The Amazon Rainforest is considered a resource for the entire world, in part because of the plant life that protects the world’s environment from the greenhouse effect. When the rainforest performs its natural function, at last 50 percent of the rain returns to the atmosphere on the leaves of trees through the process of evapotranspiration. This process uses the water loss from the trees in the rainforest to form clouds that make rain in other, more protected parts of the rainforest area.

The rainforest is made up of four layers: the emergent layer, the canopy, the understory, and the forest floor. The emergent layer is located at the top of the trees of the rainforest. This layer is subject to intensive amounts of sunlight, high temperatures, low humidity, and strong winds. The canopy, sometimes called the upper canopy, is made up of the tallest trees in the forest. These trees, which may grow to 200 ft (61 m), pro-tect the land below from harsh sunlight. The middle layer of the rainforest, known as the understory or lower canopy, may be as high as 20 ft (6 m). It is made up of various small trees, vines, and shrubs. The forest floor or the jungle is composed of ground cover such as herbs, mosses, and fungi. The wildlife in this section of the rainforest eats roots, seeds, leaves, fruit, and smaller animals.

Around two-thirds of all animals and plants in the rainforest inhabit the canopy. For instance, in a section of a canopy in the Peruvian rainforest, scientists identified over 50 species of ants, 1,000 species of beetles, some 1,799 arthropod species, and approximately 100,000 species of fauna.
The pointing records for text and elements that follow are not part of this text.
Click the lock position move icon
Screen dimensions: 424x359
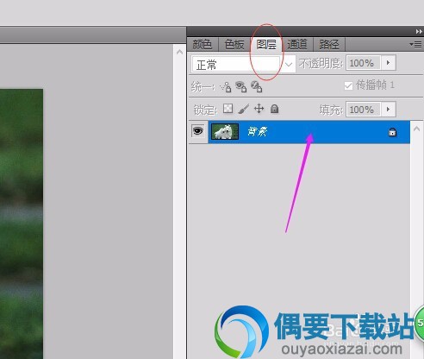[x=259, y=109]
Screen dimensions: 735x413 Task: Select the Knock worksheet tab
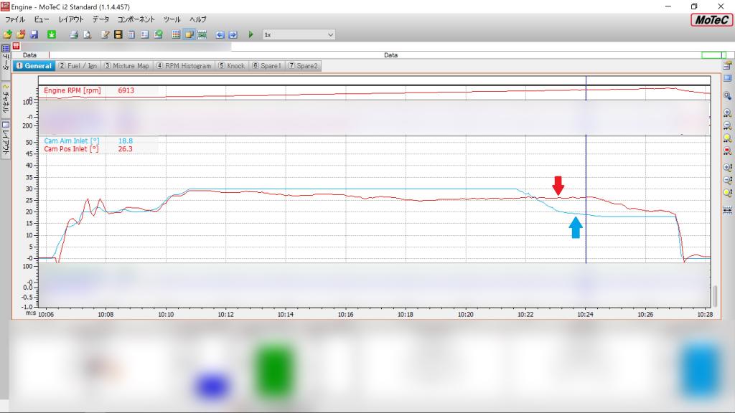[x=232, y=66]
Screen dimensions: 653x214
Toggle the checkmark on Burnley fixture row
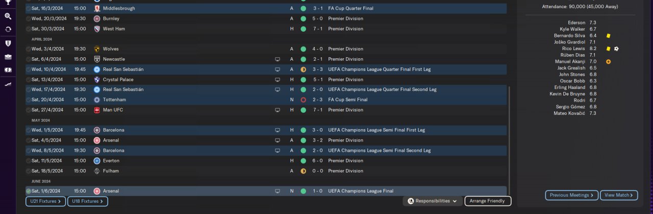coord(29,19)
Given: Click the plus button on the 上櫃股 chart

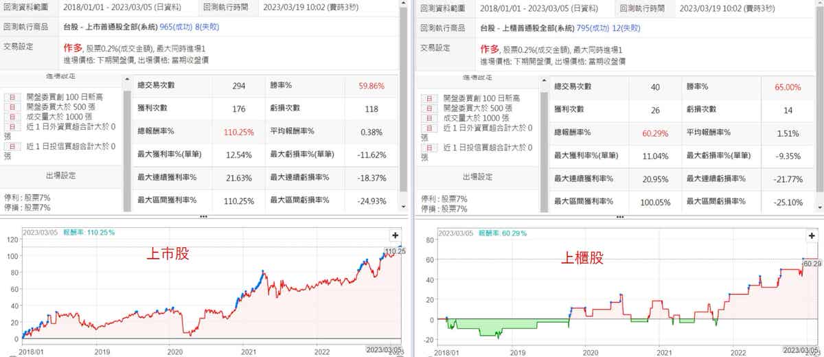Looking at the screenshot, I should pyautogui.click(x=812, y=235).
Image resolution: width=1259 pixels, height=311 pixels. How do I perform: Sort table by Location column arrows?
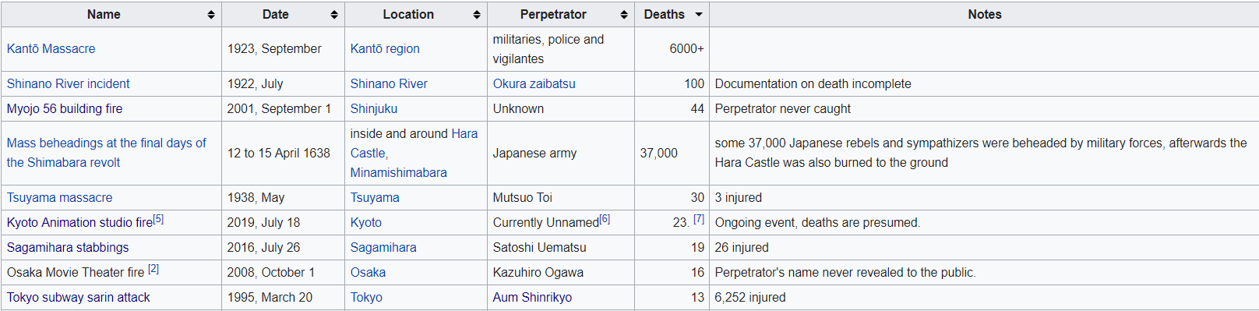(477, 15)
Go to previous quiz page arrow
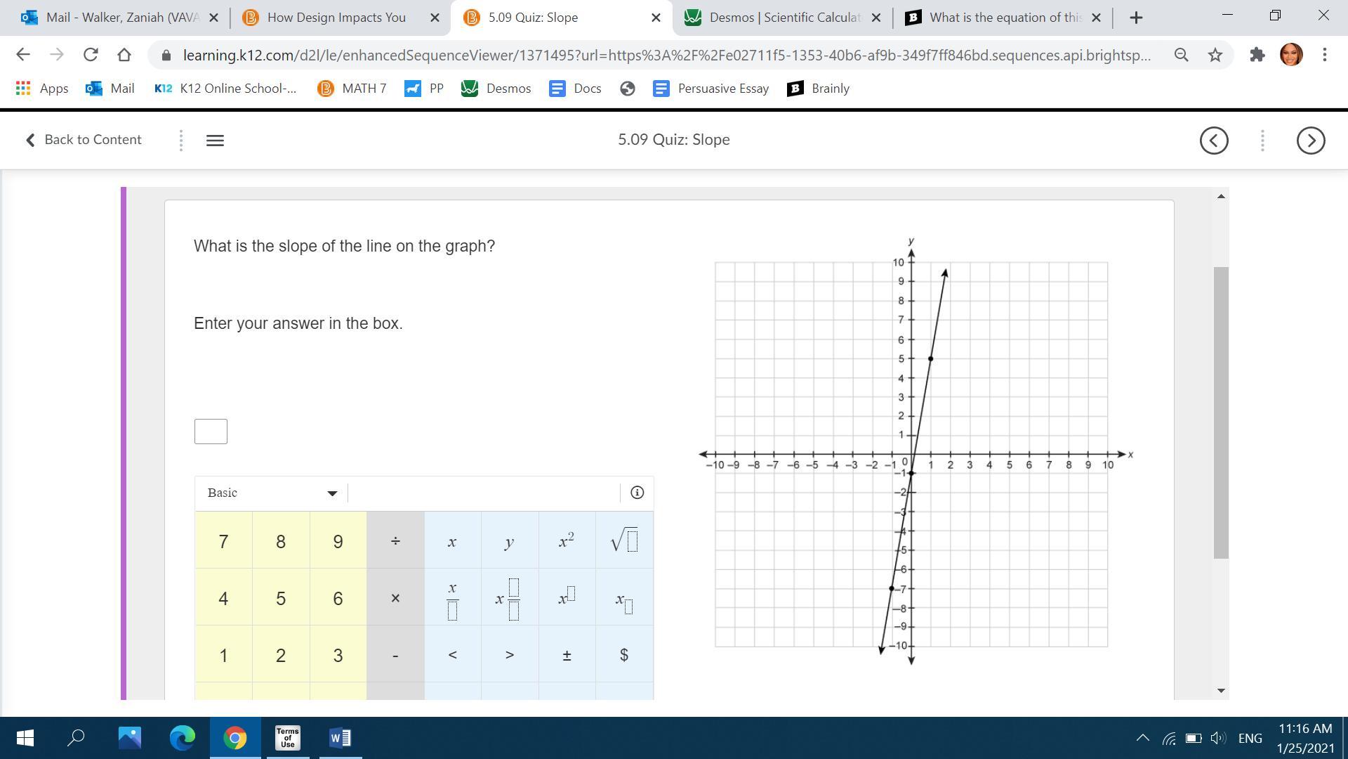 tap(1214, 141)
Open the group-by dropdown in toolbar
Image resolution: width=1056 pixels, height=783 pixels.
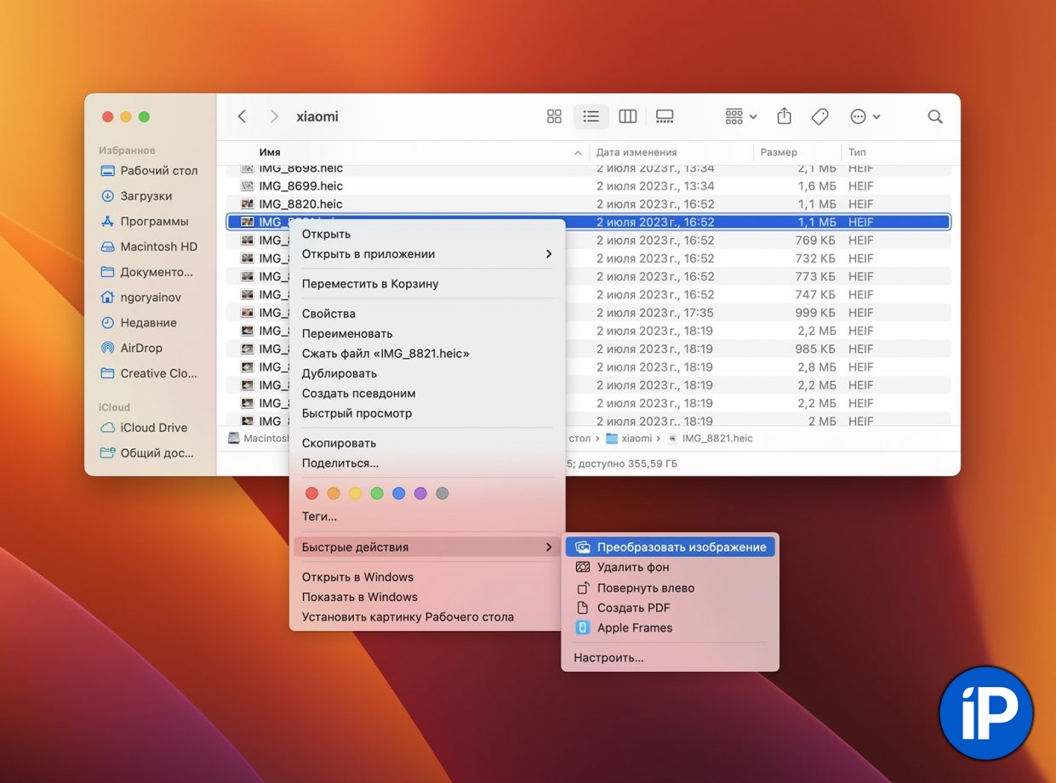(x=740, y=116)
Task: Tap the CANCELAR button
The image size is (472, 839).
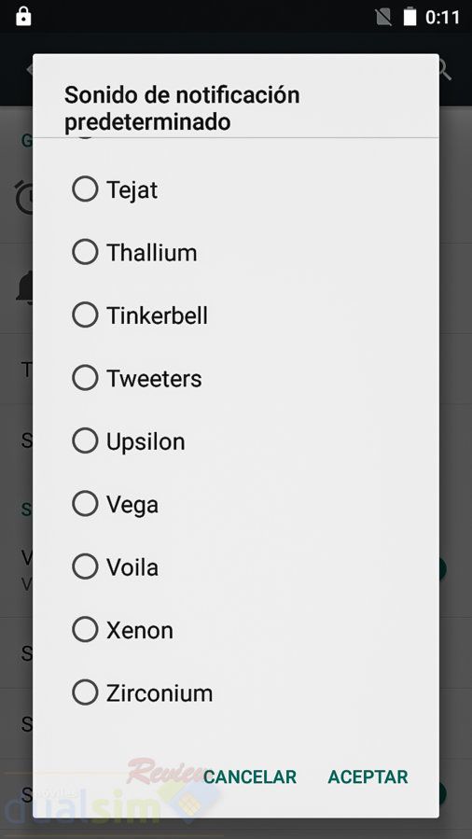Action: (x=250, y=776)
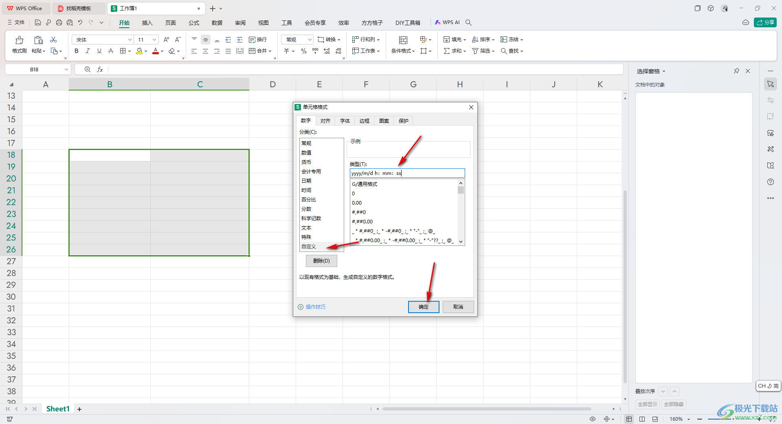Click the print icon in quick toolbar
Viewport: 782px width, 424px height.
click(59, 22)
Samples taken from canopies in PANAMA, Brazil, Peru, and Bolivia revealed over 1,500 species of beetles in each canopy. Because the canopy area is not easily accessed and because many insects find shelter underneath the leaves, it is thought that thousands of species may yet be discovered. Some species of wildlife spend their entire lives in the trees of the rainforest.

Poverty, population growth, greed, and shortsightedness have historically been the major threats to the Amazon Rainforest. Construction, which often operates on the principle of “slash and burn,” has created a new threat since the middle of the 20th century. For instance, in February 2001, officials in Ecuador contracted with an international consortium to construct the 300-mi (483-km) Oleoducto de Crudos Pesados (Heavy Crude Pipeline) intended to transport crude oil from the rainforest to the Pacific Coast, affecting forests and wildlife and displacing native inhabitants.